25 September 2023
How can generative AI enable productivity and operational enhancements for the manufacturing industry?
The manufacturing industry has long been at the forefront of large data analytics and machine learning applications. Such tools have been used to gain insights into process operations to optimise across capacity, scheduling, efficiency, maintenance regimes and defect detection. Measured against traditional machine learning, generative AI has the ability to produce new data sets and so produce a fundamentally new level of insights that can unlock a step change in productivity and efficiency enhancements.
We asked our panel of over 400 middle market business leaders about how they felt generative AI would impact their organisations and operations. 77% believe that generative AI could be used to improve their business. Due to mass data generation and potential for smart integrated processes, the manufacturing industry is uniquely positioned to exploit the benefits of generative AI.

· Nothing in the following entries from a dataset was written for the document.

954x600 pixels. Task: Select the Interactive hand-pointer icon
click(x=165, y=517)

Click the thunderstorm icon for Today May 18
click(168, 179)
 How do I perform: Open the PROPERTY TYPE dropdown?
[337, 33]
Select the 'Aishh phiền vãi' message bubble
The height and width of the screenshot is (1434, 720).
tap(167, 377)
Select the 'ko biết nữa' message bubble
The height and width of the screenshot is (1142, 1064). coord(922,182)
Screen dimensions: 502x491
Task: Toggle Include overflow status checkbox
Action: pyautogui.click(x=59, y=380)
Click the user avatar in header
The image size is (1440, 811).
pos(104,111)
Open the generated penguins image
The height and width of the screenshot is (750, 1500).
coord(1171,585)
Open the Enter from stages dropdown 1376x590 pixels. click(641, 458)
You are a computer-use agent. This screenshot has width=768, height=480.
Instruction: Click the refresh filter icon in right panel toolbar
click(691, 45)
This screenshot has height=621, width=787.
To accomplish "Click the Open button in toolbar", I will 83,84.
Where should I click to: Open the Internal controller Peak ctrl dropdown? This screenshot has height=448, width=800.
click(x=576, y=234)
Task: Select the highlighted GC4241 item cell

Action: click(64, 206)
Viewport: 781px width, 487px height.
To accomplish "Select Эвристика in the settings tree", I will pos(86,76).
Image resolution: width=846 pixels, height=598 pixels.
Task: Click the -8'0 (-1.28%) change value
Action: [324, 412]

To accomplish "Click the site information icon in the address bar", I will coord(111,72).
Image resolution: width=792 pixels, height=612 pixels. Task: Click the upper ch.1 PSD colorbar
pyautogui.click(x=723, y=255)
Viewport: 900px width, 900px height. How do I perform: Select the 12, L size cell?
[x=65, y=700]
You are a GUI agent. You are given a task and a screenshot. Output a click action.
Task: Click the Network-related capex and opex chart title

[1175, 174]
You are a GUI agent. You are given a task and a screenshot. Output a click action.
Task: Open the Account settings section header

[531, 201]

Productivity and operational improvements
60% of our panel of middle market business leaders believe that generative AI will lead to increased productivity. This is most likely to come from a revolution to data driven decision making which results from pairing generative AI with process infrastructure, such as real time sensors, process control integrations and digital twinning.
Process optimisation and automation
Systematically integrated processes combined with real time sensor data can utilise generative AI to introduce a new degree of process automation and control. Through the analysis of live data feeds, generative AI can predict bottle necks, optimise material and energy usage, manage production rates accurately and optimise staffing placement. Generative AI can identify new process designs and conditions to enhance each of these areas. When combined with integrated instrumentation and control systems this can lead to optimised production processes, which minimise cost, consumable and utility usage. These improvement will reduce the overall cost of operations and increase efficiency. BMW recently partnered with Zapata Computing, and MIT’s Centre for Quantum Engineering (CQE) to showcase the potential of quantum inspired generative AI techniques to optimise vehicle production schedules across multiple manufacturing plants, this has the potential to substantially increase global capacity and reduce production costs.
To date, predictive maintenance has been dependent on retrospective analysis of equipment performance and manual inspection, combined with real time sensor data feeding into predictive models that are dependent on readily deducible failure modes. Generative AI has the potential to revolutionise predictive maintenance through undertaking advanced behavioural analysis to define and monitor operational windows bespoke to each application more accurately and generate potential new maintenance regimes and failure modes.
Generative AI can analyse data to provide new insights through identifying minute failure modes and make connections between system interactions that would be overlooked by basic linear models and human analysis. This has the potential for issues to be identified before they escalate to a more significant failure, ultimately enabling real time intervention, reducing downtime, optimising maintenance cycles and reducing cost.
By utilising a range of generative AI powered visual systems it is possible to appreciably improve the automation of quality control and defect identification. Generative AI systems can be trained to first pre-process and automatically remove noise and then identify defects, generating new failure modes never previously recognised. This can be done on a macro level and combined with other technologies such as infrared systems to identify defects undetectable to the human eye. Such systems operate on a real time basis and, when integrated with wider process controls, can automate the real time realignment of processes.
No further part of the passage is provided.